§ **Records for processing**
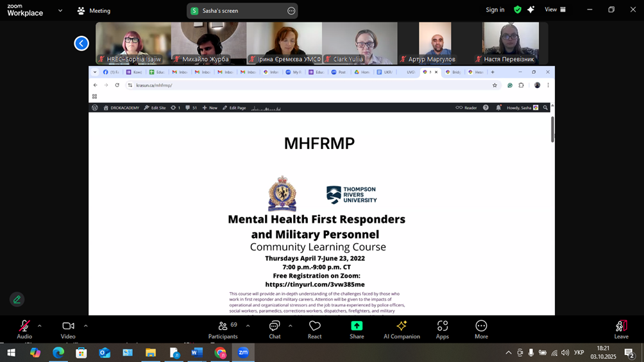Open the View layout options

555,10
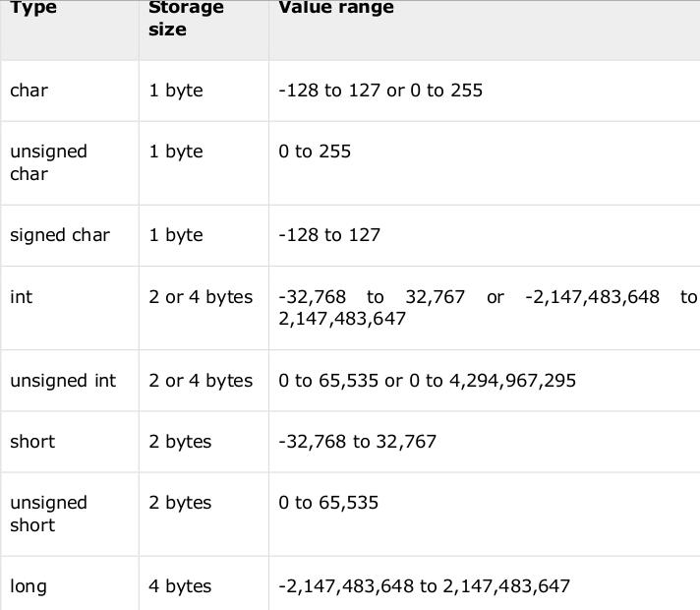Click the unsigned int type cell
700x610 pixels.
[x=69, y=381]
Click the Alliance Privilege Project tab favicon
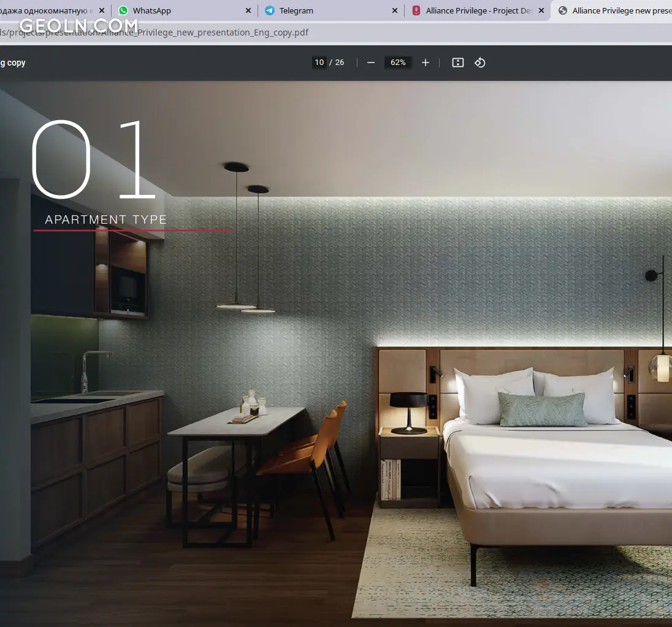 coord(416,10)
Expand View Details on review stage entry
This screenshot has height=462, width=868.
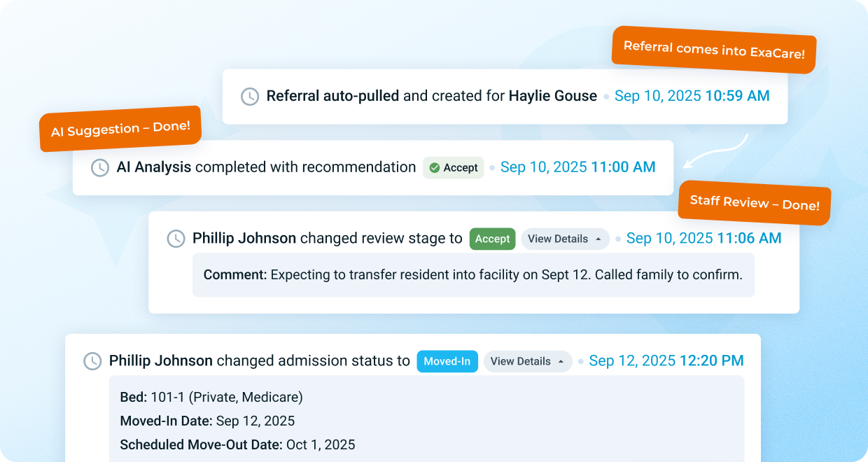[564, 239]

§ **Problem to solve**
Exactly as written, reproduce the lines from the one containing "Expand View Details on review stage entry" through the last line of the entries above, and leave every picture out.

§ **Problem solution**
Expand View Details on review stage entry
This screenshot has height=462, width=868.
[564, 239]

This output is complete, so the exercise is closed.